GIVEN PROBLEM:
Can you render the material below as a Markdown table with two columns, Row and Line, giving each non-blank line its own numbered row and leaving out the pictures?
BEGIN DATA TO USE
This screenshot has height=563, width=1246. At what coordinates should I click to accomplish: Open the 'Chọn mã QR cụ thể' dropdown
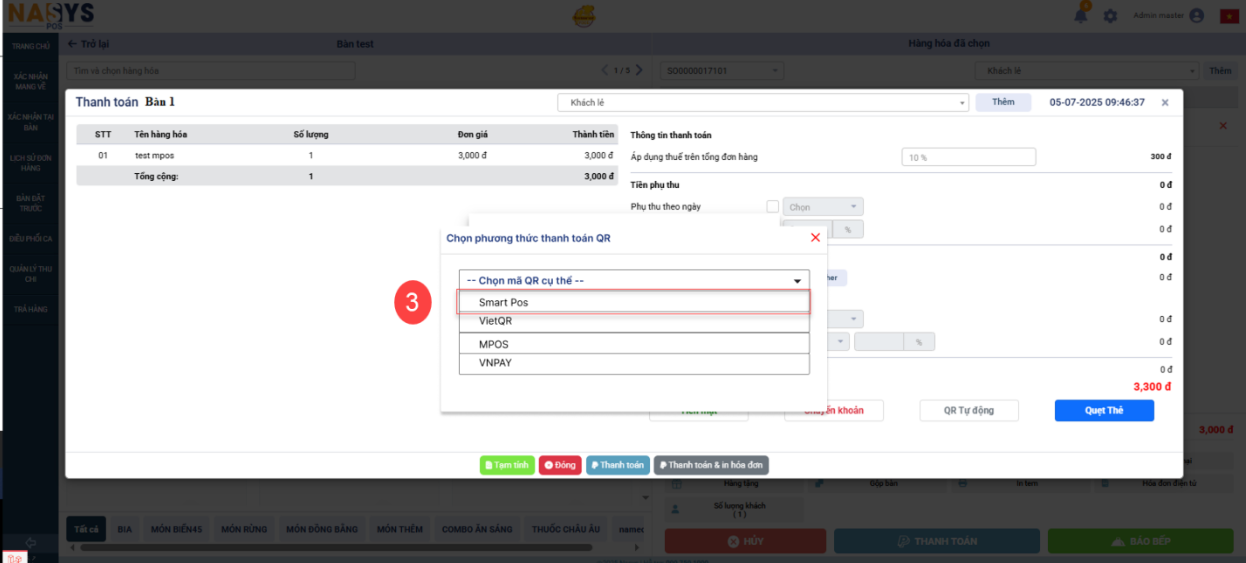(x=633, y=281)
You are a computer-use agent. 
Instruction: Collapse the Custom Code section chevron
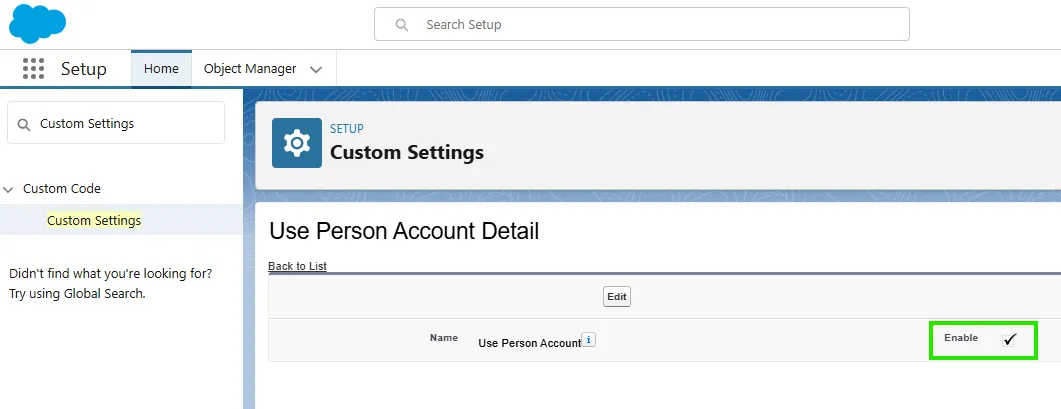9,189
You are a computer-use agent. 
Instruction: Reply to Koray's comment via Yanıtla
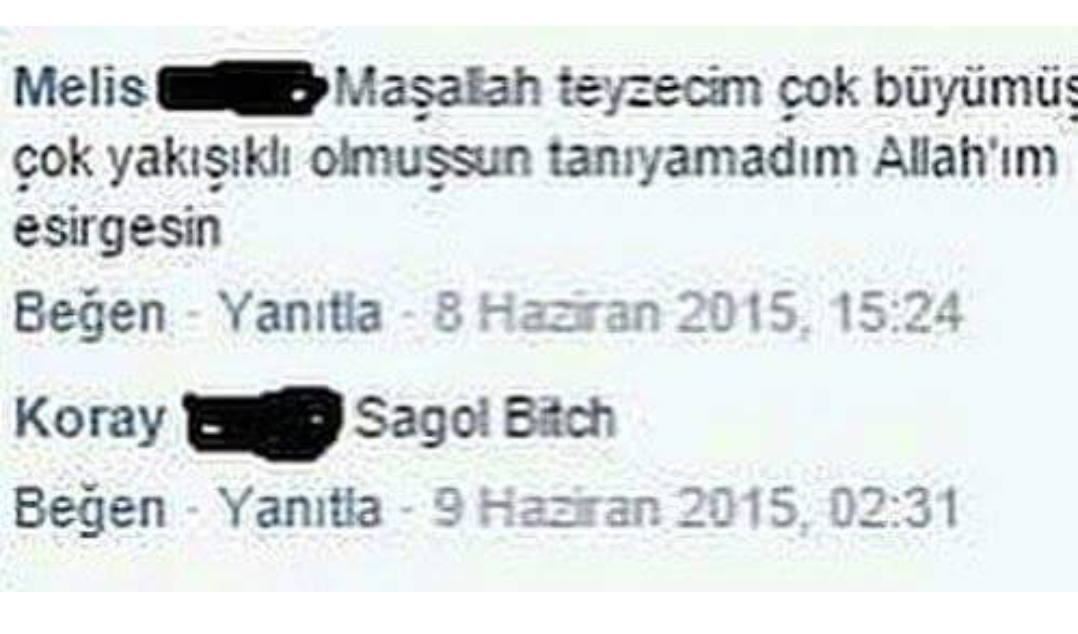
END DATA TO USE
TASK SOLUTION:
| Row | Line |
|---|---|
| 1 | This screenshot has height=563, width=1246. At what coordinates should I click to accomplish: Open the 'Chọn mã QR cụ thể' dropdown |
| 2 | (x=633, y=281) |
| 3 | You are a computer-use agent.  |
| 4 | Instruction: Collapse the Custom Code section chevron |
| 5 | 9,189 |
| 6 | You are a computer-use agent.  |
| 7 | Instruction: Reply to Koray's comment via Yanıtla |